The steps of the EvalDNA pipeline are shown in Fig. 1. The pipeline requires a configuration file, the sequence(s) of interest in FASTA format, and either a set of paired-end DNA sequencing reads in FASTQ format or a BAM file containing the reads mapped to the sequence(s) of interest. If the raw reads are provided, EvalDNA will run SMALTmap [16], which is the recommended read mapper for REAPR, to map the reads to the provided sequence, creating the BAM file. If the BAM file is provided, EvalDNA can skip the SMALTmap step.

Fig. 1
figure 1

Computational workflow of EvalDNA. EvalDNA requires the assembly of interest in FASTA format, a configuration file, and Illumina paired read data in either FASTQ or BAM file format. EvalDNA first calculates contiguity and completeness metrics, and then calculates accuracy metrics based on the output from running REAPR and SAMtools. This part of EvalDNA produces a list of metrics that will be given to the scoring model (written in R) to estimate the overall quality score for the assembly. The red arrows signify the sequence of steps EvalDNA goes through to calculate various metrics, while the gray arrows signify input and output of data

The pipeline calculates the metrics that are used in the mammalian model as well as additional metrics which are still insightful. The selection of metrics used in the model is described in the subsection “Feature selection”. The pipeline first calculates a set of commonly used completeness/contiguity metrics, including percent gaps, N50, and the number of scaffolds/contigs. It then executes REAPR [11], followed by SAMtools stats [13] to calculate various metrics reflecting the accuracy of the given sequence(s). Metrics used in model development are normalized by chromosome length. Once the metrics are calculated and normalized, they are used as input for the R script that applies a user-specified quality model to estimate the assembly quality score.

Assembly builds

Chromosomes from the current and previous builds of the rat (Rnor6) and mouse (GRCm38) reference genomes were downloaded from corresponding organisms’ directory on ftp://ftp.ncbi.nlm.nih.gov/genomes/. For instance, mouse chromosome 1 from build37.2 was downloaded from ftp.ncbi.nlm.nih.gov/genomes/M_musculus/ARCHIVE/BUILD.37.2/CHR_01. The FASTA files for each chromosome contained both assembled scaffolds and unplaced scaffolds. Chromosomes from the current human reference genomes (GRCh38) and two assembly builds of another human genome (NA19240) were also used. The NA19240 assembly builds were selected as a training data source because they were built from sequencing reads from a single person. Therefore, differences between reads sequenced from that person’s DNA and the assembly are most likely due to errors in the assembly, rather than true differences among individuals. Deciphering what a sequence difference means in an assembly built from a pool of individuals (such as GRCh38) would be more difficult. Assembly build information can be found in Additional file 1: Table S1.

*RECORDED DATA*
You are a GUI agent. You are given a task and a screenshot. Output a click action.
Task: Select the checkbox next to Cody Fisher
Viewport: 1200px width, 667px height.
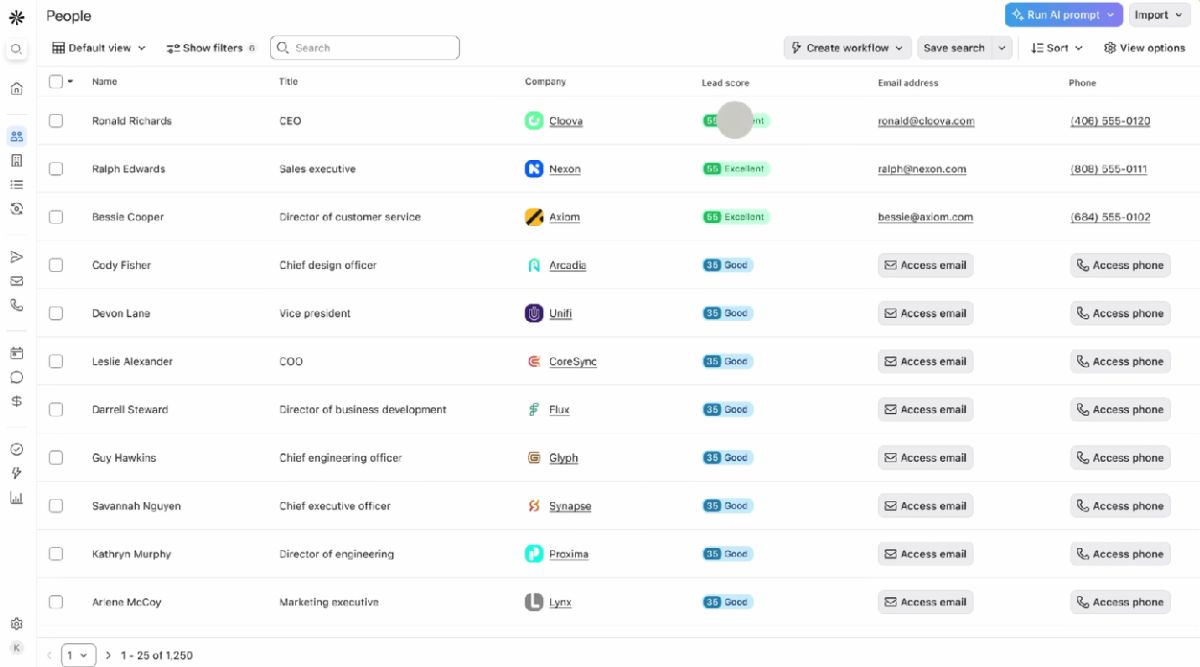tap(56, 265)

*THINGS TO DO*
1. According to the EvalDNA text, which read mapper is recommended for REAPR?
2. Copy from the EvalDNA text everything from "The steps of" down to "the SMALTmap step.".
The material has no connection to the EvalDNA text.

*RESULTS*
1. SMALTmap

2.
The steps of the EvalDNA pipeline are shown in Fig. 1. The pipeline requires a configuration file, the sequence(s) of interest in FASTA format, and either a set of paired-end DNA sequencing reads in FASTQ format or a BAM file containing the reads mapped to the sequence(s) of interest. If the raw reads are provided, EvalDNA will run SMALTmap [16], which is the recommended read mapper for REAPR, to map the reads to the provided sequence, creating the BAM file. If the BAM file is provided, EvalDNA can skip the SMALTmap step.